Наивная детская картинка, "симулякр симулякров", стала самой реальной реальностью. Значит, не так-то уж симулятивны эти "симулякры", которые творит художественное воображение. Значит, в них есть нечто провидческое. Правда, в отличие от миров, созданных в "Траве забвенья" и "Алмазном венце" воображением великих поэтов, мир, сотворенный в "Вертере" дилетантской рукой юноши, имеет своей первоосновой сюжет из Священной книги – из Евангелия. И как ни переиначивается этот сюжет в многочисленных обработках (то есть в "симулякрах"), он не утрачивает своей подлинности. Это Вечная правда, правда навсегда – на все времена и для всех народов. И в свете этой Вечной правды, запечатленной на дилетантском картоне юноши-художника, автор "Вертера" произносит эстетический приговор той эпохе, которую десятилетиями помпезно величали "легендарной".

Так что в "Вертере" согласие Катаева с постмодернистской стратегией безусловного опровержения "симулятивности" художественной мифологии не безусловно.

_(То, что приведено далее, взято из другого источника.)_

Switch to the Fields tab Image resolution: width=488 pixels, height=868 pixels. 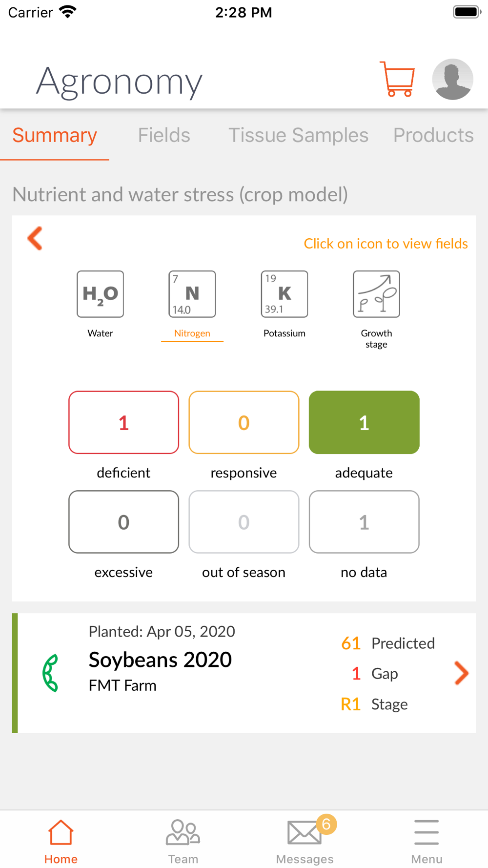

Однако жесткий вывод о крайней опасности замещения реальности воображаемыми книжными представлениями, который напрашивался после чтения "Вертера", Катаев подкрепил спустя шесть лет в следующей своей повести, которая самим своим названием ("Спящий") и тоже "сновидческой" организацией дискурса как бы напоминает читателю о родственной связи своей с предыдущим созданием автора. Правда, в "Спящем" книжность субъективного мира героев обозначается не называниями тех или иных литературных произведений и их героев, а иначе – воображение персонажей повести, молодых людей, застигнутых в Одессе революцией и гражданской войной, насквозь пропитано романтическими клише и шаблонами, и сама историческая реальность, весь этот ближний мир, в котором они обитают, воспроизводятся сквозь призму "романтического метатекста" (сложившегося в культурном сознании набора характерных сюжетов, декораций, имен, стилистических клише и т. п. ). Здесь и пышный декорум с набором фирменных романтических и к тому же крайне экзальтированных тропов: "айвазовское море", "яхта звенела под ветром, как мандолина", "косо летящий надутый парус", "поединок с бризом", "солнце. . . скрылось за скифскими курганами. . . ", "грифельно-темное, почти черное небо". Здесь и таинственный герой, "стройный, как гранитная статуя", со многое говорящим читателям романтических поэм именем "Манфред" ("Мы никогда не узнаем, кто был тот молодой человек с темным лицом", – предупреждает романтический повествователь, – "Конечно, он не был Манфредом. Это было всего лишь прозвище. . . "). Манфред и красавица Нелли: "Они были как Демон и Тамара", – вводит еще одну романтическую параллель автор. Круто заверенная романтическая интрига: она обладает сильным, но необработанным меццо-сопрано, "он обещал ей райскую жизнь в Италии, уроки пения. Ей поставят голос. <...> Но для начала всего этого нужны были большие деньги. Он поклялся их достать любой ценой".